Para Eugênio Aragão, ex-ministro da Justiça, o TSE não resistiu à pressão da procuradora-geral, Raquel Dodge, para impedir Lula de participar da campanha presidencial. “A Dodge tem feito uma pressão enorme. Será uma temeridade analisar o caso sem ler as 2 mil páginas. Sinal dos tempos”.

Em nota publicada pelo PT pouco antes do julgamento começar, o partido classificou como uma “violência judicial contra o Lula e o povo” colocar na pauta da sessão extraordinária o julgamento do registro do ex-presidente Lula.

“A defesa de Lula, protocolada ontem à noite, tem cerca de 200 páginas contendo provas e argumentos que certamente não foram lidos com a devida atenção pelos ministros, dada a evidente falta de tempo para tal”, explica.

De acordo com o partido, “Lula tem direito de ser candidato, conforme a lei brasileira e por determinação do Comitê de Direitos Humanos da ONU, que o estado brasileiro tem de cumprir”.

Fernando Haddad

Pouco antes do julgamento começar, Fernando Haddad, em campanha no Ceará, afirmou que fosse qual fosse a decisão do TSE, só haverá uma posição dele na segunda-feira 3, após se encontrar com Lula em Curitiba na qualidade de advogado do ex-presidente. Nos finais de semana nem a defesa tem acesso ao local onde o petista está preso.

Questionado sobre se há algum risco de o PT não apresentar sua propaganda eleitoral de amanhã no rádio e na TV, ele negou e acrescentou que não deve haver mudança de conteúdo.

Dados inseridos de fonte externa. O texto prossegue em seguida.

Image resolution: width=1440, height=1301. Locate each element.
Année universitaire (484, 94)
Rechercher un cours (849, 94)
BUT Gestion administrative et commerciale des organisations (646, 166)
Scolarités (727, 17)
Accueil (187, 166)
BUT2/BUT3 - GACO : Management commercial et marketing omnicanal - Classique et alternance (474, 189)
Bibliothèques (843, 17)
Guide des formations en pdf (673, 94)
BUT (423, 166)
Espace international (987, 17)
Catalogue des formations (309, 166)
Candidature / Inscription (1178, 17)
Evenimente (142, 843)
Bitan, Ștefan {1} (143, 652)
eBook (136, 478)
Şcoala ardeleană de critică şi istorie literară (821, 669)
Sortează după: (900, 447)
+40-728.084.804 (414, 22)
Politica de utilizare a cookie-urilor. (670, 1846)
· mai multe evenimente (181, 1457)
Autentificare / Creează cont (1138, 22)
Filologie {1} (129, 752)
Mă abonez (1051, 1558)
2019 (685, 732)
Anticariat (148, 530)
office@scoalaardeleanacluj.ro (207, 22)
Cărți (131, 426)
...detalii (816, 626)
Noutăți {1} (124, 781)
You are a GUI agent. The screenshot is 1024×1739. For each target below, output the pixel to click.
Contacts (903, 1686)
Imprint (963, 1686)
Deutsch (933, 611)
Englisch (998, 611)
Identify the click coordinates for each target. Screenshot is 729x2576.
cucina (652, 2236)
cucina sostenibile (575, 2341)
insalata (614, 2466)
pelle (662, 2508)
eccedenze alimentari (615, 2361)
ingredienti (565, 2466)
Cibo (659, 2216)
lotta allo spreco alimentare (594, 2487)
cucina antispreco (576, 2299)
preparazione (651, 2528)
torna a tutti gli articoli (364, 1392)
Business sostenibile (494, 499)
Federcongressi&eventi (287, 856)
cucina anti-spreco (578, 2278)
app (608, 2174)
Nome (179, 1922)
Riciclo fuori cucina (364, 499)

“Quero crer que qualquer que seja a decisão [do TSE], ela não pode ter vigência imediata até porque os programas já estão sendo transmitidos. Nós temos inserções que foram transmitidas hoje no horário eleitoral. Como você vai fazer uma lei retroagir? Não vejo esse risco. Mas o programa de terça-feira talvez tenha que passar por alguma modificação, dependendo da decisão, que eu espero que seja favorável, de acordo com o direito internacional.”